**** Supplied data ****

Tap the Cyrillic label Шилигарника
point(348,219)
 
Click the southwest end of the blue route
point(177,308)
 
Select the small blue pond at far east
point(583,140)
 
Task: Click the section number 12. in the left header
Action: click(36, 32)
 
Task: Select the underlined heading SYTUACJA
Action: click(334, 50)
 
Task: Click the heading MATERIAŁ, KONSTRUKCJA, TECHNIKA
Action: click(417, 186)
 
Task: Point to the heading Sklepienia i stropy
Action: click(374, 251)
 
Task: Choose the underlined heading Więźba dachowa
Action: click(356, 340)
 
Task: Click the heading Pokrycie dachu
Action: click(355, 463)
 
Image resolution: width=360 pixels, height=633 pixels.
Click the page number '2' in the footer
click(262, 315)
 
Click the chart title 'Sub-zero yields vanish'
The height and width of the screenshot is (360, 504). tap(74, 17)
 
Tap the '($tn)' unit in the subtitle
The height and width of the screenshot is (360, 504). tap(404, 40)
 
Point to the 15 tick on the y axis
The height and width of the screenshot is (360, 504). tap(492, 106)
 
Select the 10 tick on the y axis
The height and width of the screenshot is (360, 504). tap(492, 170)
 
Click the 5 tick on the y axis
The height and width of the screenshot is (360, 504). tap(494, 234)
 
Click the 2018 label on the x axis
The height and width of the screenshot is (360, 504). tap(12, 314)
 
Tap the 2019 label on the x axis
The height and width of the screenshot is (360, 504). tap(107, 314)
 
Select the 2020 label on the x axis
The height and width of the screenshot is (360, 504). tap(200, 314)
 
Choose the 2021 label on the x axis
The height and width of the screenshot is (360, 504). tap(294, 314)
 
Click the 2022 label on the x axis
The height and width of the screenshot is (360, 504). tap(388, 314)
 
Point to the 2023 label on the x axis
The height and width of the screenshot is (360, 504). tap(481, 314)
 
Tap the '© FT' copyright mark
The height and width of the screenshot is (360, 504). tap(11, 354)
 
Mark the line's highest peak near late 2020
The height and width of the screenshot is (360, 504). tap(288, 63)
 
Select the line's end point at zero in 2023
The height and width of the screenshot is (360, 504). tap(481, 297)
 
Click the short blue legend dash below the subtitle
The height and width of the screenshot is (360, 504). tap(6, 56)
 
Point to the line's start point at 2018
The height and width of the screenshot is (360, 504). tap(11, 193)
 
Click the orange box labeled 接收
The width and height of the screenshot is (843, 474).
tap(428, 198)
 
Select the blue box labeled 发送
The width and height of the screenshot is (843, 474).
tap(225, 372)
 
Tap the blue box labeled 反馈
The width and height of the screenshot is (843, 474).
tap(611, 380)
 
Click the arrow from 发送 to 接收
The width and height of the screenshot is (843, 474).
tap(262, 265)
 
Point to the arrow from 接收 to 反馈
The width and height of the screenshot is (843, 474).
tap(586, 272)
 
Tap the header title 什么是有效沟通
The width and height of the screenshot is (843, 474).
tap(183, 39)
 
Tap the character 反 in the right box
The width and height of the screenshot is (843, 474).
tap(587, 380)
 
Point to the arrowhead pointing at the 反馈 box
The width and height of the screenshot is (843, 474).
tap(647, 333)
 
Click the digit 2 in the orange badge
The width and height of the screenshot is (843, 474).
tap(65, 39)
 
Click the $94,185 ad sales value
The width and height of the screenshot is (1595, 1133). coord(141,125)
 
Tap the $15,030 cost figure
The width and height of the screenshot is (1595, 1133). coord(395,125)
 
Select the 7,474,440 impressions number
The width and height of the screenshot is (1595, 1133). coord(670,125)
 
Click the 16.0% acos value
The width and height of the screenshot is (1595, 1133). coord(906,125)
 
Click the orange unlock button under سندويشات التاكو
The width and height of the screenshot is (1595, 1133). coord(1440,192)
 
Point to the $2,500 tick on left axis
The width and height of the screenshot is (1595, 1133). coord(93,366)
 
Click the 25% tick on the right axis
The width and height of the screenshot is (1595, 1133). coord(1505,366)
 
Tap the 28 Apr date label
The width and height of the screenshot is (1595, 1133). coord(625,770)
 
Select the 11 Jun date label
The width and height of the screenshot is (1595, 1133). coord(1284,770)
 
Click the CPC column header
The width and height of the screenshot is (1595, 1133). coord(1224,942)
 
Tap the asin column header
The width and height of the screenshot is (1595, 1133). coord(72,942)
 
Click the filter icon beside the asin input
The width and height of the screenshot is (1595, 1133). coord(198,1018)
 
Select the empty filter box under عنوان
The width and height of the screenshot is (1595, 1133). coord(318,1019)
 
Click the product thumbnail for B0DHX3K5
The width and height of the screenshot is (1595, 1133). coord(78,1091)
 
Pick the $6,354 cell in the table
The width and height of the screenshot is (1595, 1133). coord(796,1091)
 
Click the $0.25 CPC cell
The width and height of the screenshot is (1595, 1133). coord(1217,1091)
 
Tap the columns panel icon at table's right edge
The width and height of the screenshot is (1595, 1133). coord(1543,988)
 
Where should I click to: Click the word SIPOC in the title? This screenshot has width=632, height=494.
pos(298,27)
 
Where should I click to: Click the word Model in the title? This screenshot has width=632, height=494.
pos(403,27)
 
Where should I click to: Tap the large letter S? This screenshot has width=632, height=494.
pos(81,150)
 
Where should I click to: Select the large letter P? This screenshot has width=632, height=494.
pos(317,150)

****

▶ **Short problem**: Turn the lines above into a JSON list of strings, one string per line, leaving out the blank lines.

▶ **Solution for this problem**:
[
  "Tap the Cyrillic label Шилигарника",
  "point(348,219)",
  "Click the southwest end of the blue route",
  "point(177,308)",
  "Select the small blue pond at far east",
  "point(583,140)",
  "Task: Click the section number 12. in the left header",
  "Action: click(36, 32)",
  "Task: Select the underlined heading SYTUACJA",
  "Action: click(334, 50)",
  "Task: Click the heading MATERIAŁ, KONSTRUKCJA, TECHNIKA",
  "Action: click(417, 186)",
  "Task: Point to the heading Sklepienia i stropy",
  "Action: click(374, 251)",
  "Task: Choose the underlined heading Więźba dachowa",
  "Action: click(356, 340)",
  "Task: Click the heading Pokrycie dachu",
  "Action: click(355, 463)",
  "Image resolution: width=360 pixels, height=633 pixels.",
  "Click the page number '2' in the footer",
  "click(262, 315)",
  "Click the chart title 'Sub-zero yields vanish'",
  "The height and width of the screenshot is (360, 504). tap(74, 17)",
  "Tap the '($tn)' unit in the subtitle",
  "The height and width of the screenshot is (360, 504). tap(404, 40)",
  "Point to the 15 tick on the y axis",
  "The height and width of the screenshot is (360, 504). tap(492, 106)",
  "Select the 10 tick on the y axis",
  "The height and width of the screenshot is (360, 504). tap(492, 170)",
  "Click the 5 tick on the y axis",
  "The height and width of the screenshot is (360, 504). tap(494, 234)",
  "Click the 2018 label on the x axis",
  "The height and width of the screenshot is (360, 504). tap(12, 314)",
  "Tap the 2019 label on the x axis",
  "The height and width of the screenshot is (360, 504). tap(107, 314)",
  "Select the 2020 label on the x axis",
  "The height and width of the screenshot is (360, 504). tap(200, 314)",
  "Choose the 2021 label on the x axis",
  "The height and width of the screenshot is (360, 504). tap(294, 314)",
  "Click the 2022 label on the x axis",
  "The height and width of the screenshot is (360, 504). tap(388, 314)",
  "Point to the 2023 label on the x axis",
  "The height and width of the screenshot is (360, 504). tap(481, 314)",
  "Tap the '© FT' copyright mark",
  "The height and width of the screenshot is (360, 504). tap(11, 354)",
  "Mark the line's highest peak near late 2020",
  "The height and width of the screenshot is (360, 504). tap(288, 63)",
  "Select the line's end point at zero in 2023",
  "The height and width of the screenshot is (360, 504). tap(481, 297)",
  "Click the short blue legend dash below the subtitle",
  "The height and width of the screenshot is (360, 504). tap(6, 56)",
  "Point to the line's start point at 2018",
  "The height and width of the screenshot is (360, 504). tap(11, 193)",
  "Click the orange box labeled 接收",
  "The width and height of the screenshot is (843, 474).",
  "tap(428, 198)",
  "Select the blue box labeled 发送",
  "The width and height of the screenshot is (843, 474).",
  "tap(225, 372)",
  "Tap the blue box labeled 反馈",
  "The width and height of the screenshot is (843, 474).",
  "tap(611, 380)",
  "Click the arrow from 发送 to 接收",
  "The width and height of the screenshot is (843, 474).",
  "tap(262, 265)",
  "Point to the arrow from 接收 to 反馈",
  "The width and height of the screenshot is (843, 474).",
  "tap(586, 272)",
  "Tap the header title 什么是有效沟通",
  "The width and height of the screenshot is (843, 474).",
  "tap(183, 39)",
  "Tap the character 反 in the right box",
  "The width and height of the screenshot is (843, 474).",
  "tap(587, 380)",
  "Point to the arrowhead pointing at the 反馈 box",
  "The width and height of the screenshot is (843, 474).",
  "tap(647, 333)",
  "Click the digit 2 in the orange badge",
  "The width and height of the screenshot is (843, 474).",
  "tap(65, 39)",
  "Click the $94,185 ad sales value",
  "The width and height of the screenshot is (1595, 1133). coord(141,125)",
  "Tap the $15,030 cost figure",
  "The width and height of the screenshot is (1595, 1133). coord(395,125)",
  "Select the 7,474,440 impressions number",
  "The width and height of the screenshot is (1595, 1133). coord(670,125)",
  "Click the 16.0% acos value",
  "The width and height of the screenshot is (1595, 1133). coord(906,125)",
  "Click the orange unlock button under سندويشات التاكو",
  "The width and height of the screenshot is (1595, 1133). coord(1440,192)",
  "Point to the $2,500 tick on left axis",
  "The width and height of the screenshot is (1595, 1133). coord(93,366)",
  "Click the 25% tick on the right axis",
  "The width and height of the screenshot is (1595, 1133). coord(1505,366)",
  "Tap the 28 Apr date label",
  "The width and height of the screenshot is (1595, 1133). coord(625,770)",
  "Select the 11 Jun date label",
  "The width and height of the screenshot is (1595, 1133). coord(1284,770)",
  "Click the CPC column header",
  "The width and height of the screenshot is (1595, 1133). coord(1224,942)",
  "Tap the asin column header",
  "The width and height of the screenshot is (1595, 1133). coord(72,942)",
  "Click the filter icon beside the asin input",
  "The width and height of the screenshot is (1595, 1133). coord(198,1018)",
  "Select the empty filter box under عنوان",
  "The width and height of the screenshot is (1595, 1133). coord(318,1019)",
  "Click the product thumbnail for B0DHX3K5",
  "The width and height of the screenshot is (1595, 1133). coord(78,1091)",
  "Pick the $6,354 cell in the table",
  "The width and height of the screenshot is (1595, 1133). coord(796,1091)",
  "Click the $0.25 CPC cell",
  "The width and height of the screenshot is (1595, 1133). coord(1217,1091)",
  "Tap the columns panel icon at table's right edge",
  "The width and height of the screenshot is (1595, 1133). coord(1543,988)",
  "Where should I click to: Click the word SIPOC in the title? This screenshot has width=632, height=494.",
  "pos(298,27)",
  "Where should I click to: Click the word Model in the title? This screenshot has width=632, height=494.",
  "pos(403,27)",
  "Where should I click to: Tap the large letter S? This screenshot has width=632, height=494.",
  "pos(81,150)",
  "Where should I click to: Select the large letter P? This screenshot has width=632, height=494.",
  "pos(317,150)"
]